Week 3 of the Great British Bake Off was bread week, and Paul Hollywood set the bakers a technical challenge of making a batch of the German buns called “dampfnudel”. These buns are steamed so that the tops are soft and white but the bottoms are caramelised and brown. Caramelisation is a common process in cookery, adding colour and depth of flavour to sweet and savoury ingredients alike, but what is the chemistry uniting caramel ice cream with French onion soup?
1. Caramel is made by heating sugar and boiling it for a length of time – exactly how long determines the final product. Generally, caramel is sweet, brown and may be hard, soft or liquid; this variety means that it can be found on its own as a sweet or cooked into puddings and sauces. Caramels which have been heated particularly strongly take on a dark brown colour and are not sweet, tasting more bitter and burned, as perhaps unintentionally demonstrated by some of the bakers in the Bake Off tent this week. Even further heating burns the caramel, turning it black as the sugars are slowly degraded to carbon.
While dark caramel may not sound especially appetising, it is probably eaten more often than any other kind of caramel, as it is very widely used as a food colourant, most notably in cola. This is possible, because in small amounts the colour of the caramel is easily visible but the flavour is masked by stronger tastes in the food or drink. Caramel colouring may also have the extra benefit of absorbing light, which would otherwise cause flavour molecules in drinks such as beer to react, spoiling the drink. Beer bottles are traditionally made from brown glass for the same reason.
The caramelisation process is described as a “non-enzymatic browning reaction” because the action of heat alone turns the food brown. Enzymatic browning can occur to certain foods at room temperature, usually on exposure to oxygen – for more details see our post on apples. When caramel is produced on an industrial scale, it may be done under acidic conditions to accelerate the reaction. Since the acid is not incorporated into the final product, it behaves as a catalyst.
Pure sugar is not the only food which will undergo caramelisation; so will certain fruit and vegetables if they are cooked in the right way – this tends to involve frying for a fairly long time but on a low heat to avoid burning. Caramelised onions are a popular ingredient for soup and savoury tarts, changing from white to brown just as pure sugar does, as are caramelised apples for puddings. Onions, apples and many root vegetables contain a high proportion of carbohydrates – also called “polysaccharides” as they are polymers made up of many “monosaccharide” sugar molecules – which can be broken down and then undergo caramelisation.

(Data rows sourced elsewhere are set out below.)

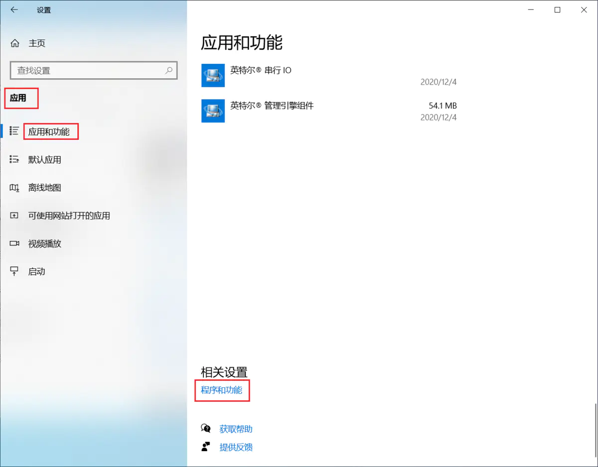Click the Home (主页) house icon
The image size is (598, 467).
15,43
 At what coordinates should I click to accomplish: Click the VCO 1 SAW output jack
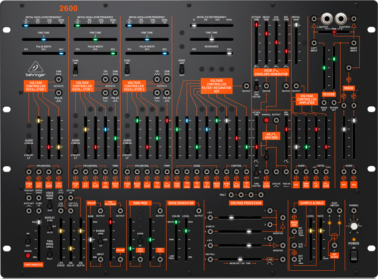pos(59,79)
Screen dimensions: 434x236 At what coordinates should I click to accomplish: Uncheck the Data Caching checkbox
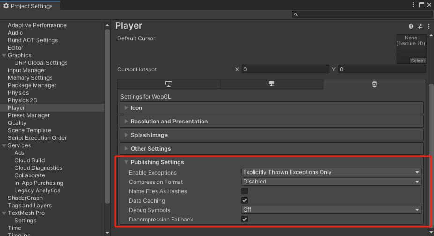(245, 200)
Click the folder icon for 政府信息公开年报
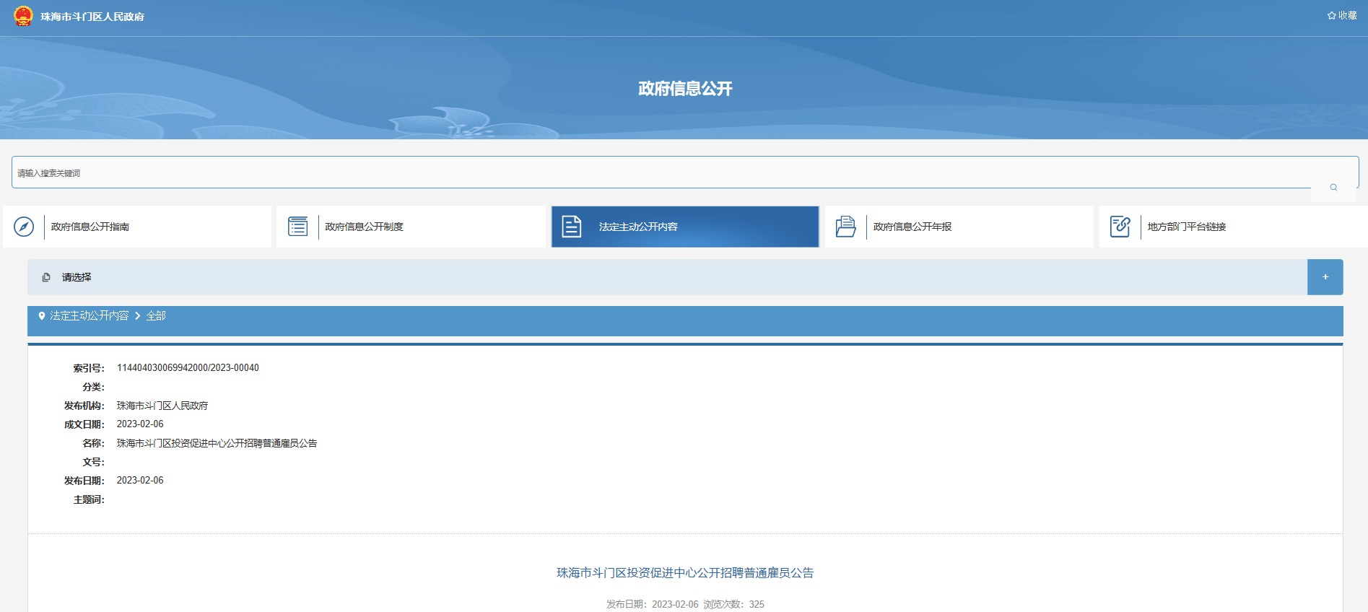Viewport: 1368px width, 612px height. [x=845, y=227]
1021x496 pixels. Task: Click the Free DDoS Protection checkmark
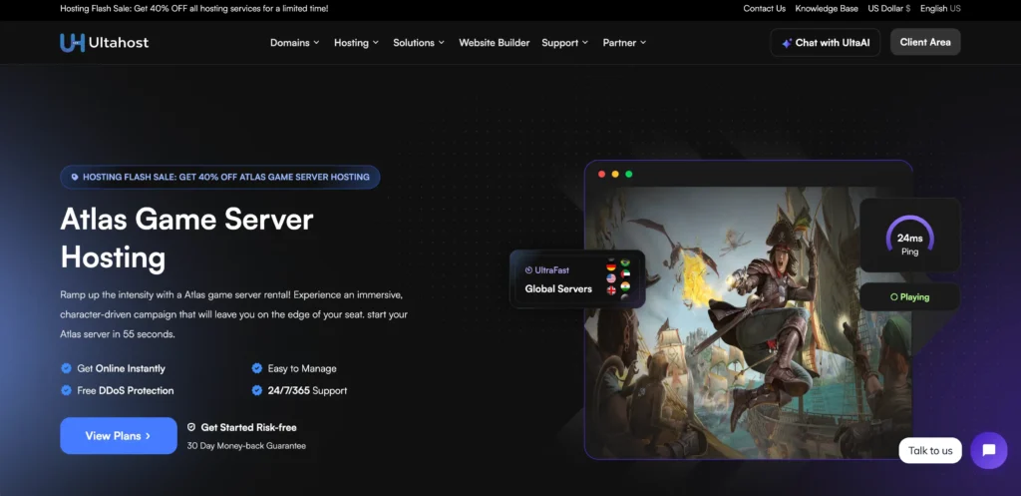(67, 390)
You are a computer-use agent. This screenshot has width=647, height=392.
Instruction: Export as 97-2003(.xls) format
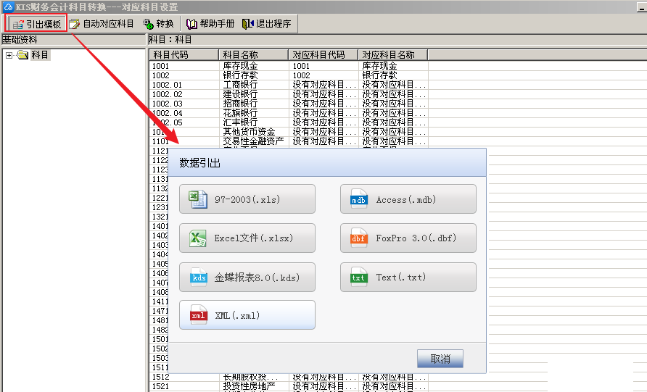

2. The chemical reactions involved in caramelisation are extremely difficult to describe with any precision, largely because boiling a pan full of sugar is not a sophisticated or subtle process! Nevertheless, it is possible to give an overview of the types of reactions involved and how an apparently simple heating process turns crystalline, white sugar into aromatic golden caramel.
Granulated sugar is made from sucrose – a disaccharide composed of the monosaccharides glucose and fructose. The first thing to happen when the sugar begins to boil is that the sucrose splits into its two constituent monomers. These can immediately react together in random combinations to give polysaccharides in condensation polymerisation reactions, meaning that many small molecules combine to give long chains and in doing so release water. The water quickly boils out of the mixture so the reaction is not reversible. This paper gives a detailed account of the chemical composition of caramels made from various sugars, though perhaps the most important conclusion is that “caramel is composed of several thousands of compounds formed by a small number of unselective and chemoselective reactions”.
The rich flavours of caramel come not only from the polysaccharides but also from a number of small molecules which are formed as side-products of the thermal degradation of sugars. A technique called gas chromatography-olfactometry has been used to separate and identify many small molecules in caramel and describe how each one smells in this study. In this technique, the chemical compounds are separated by gas chromatography and each component is then sniffed by a human assessor, as described in this review article. Among the most prevalent flavour compounds are diacetyl, which has a strong smell of butter, maltol, smelling simply of caramel, and 5-acetoxymethyl-2-furaldehyde, with a more burnt smell. Both the polysaccharides and the small molecule content of caramel are complex and diverse so the smells of different caramels cannot be easily attributed to any individual molecules.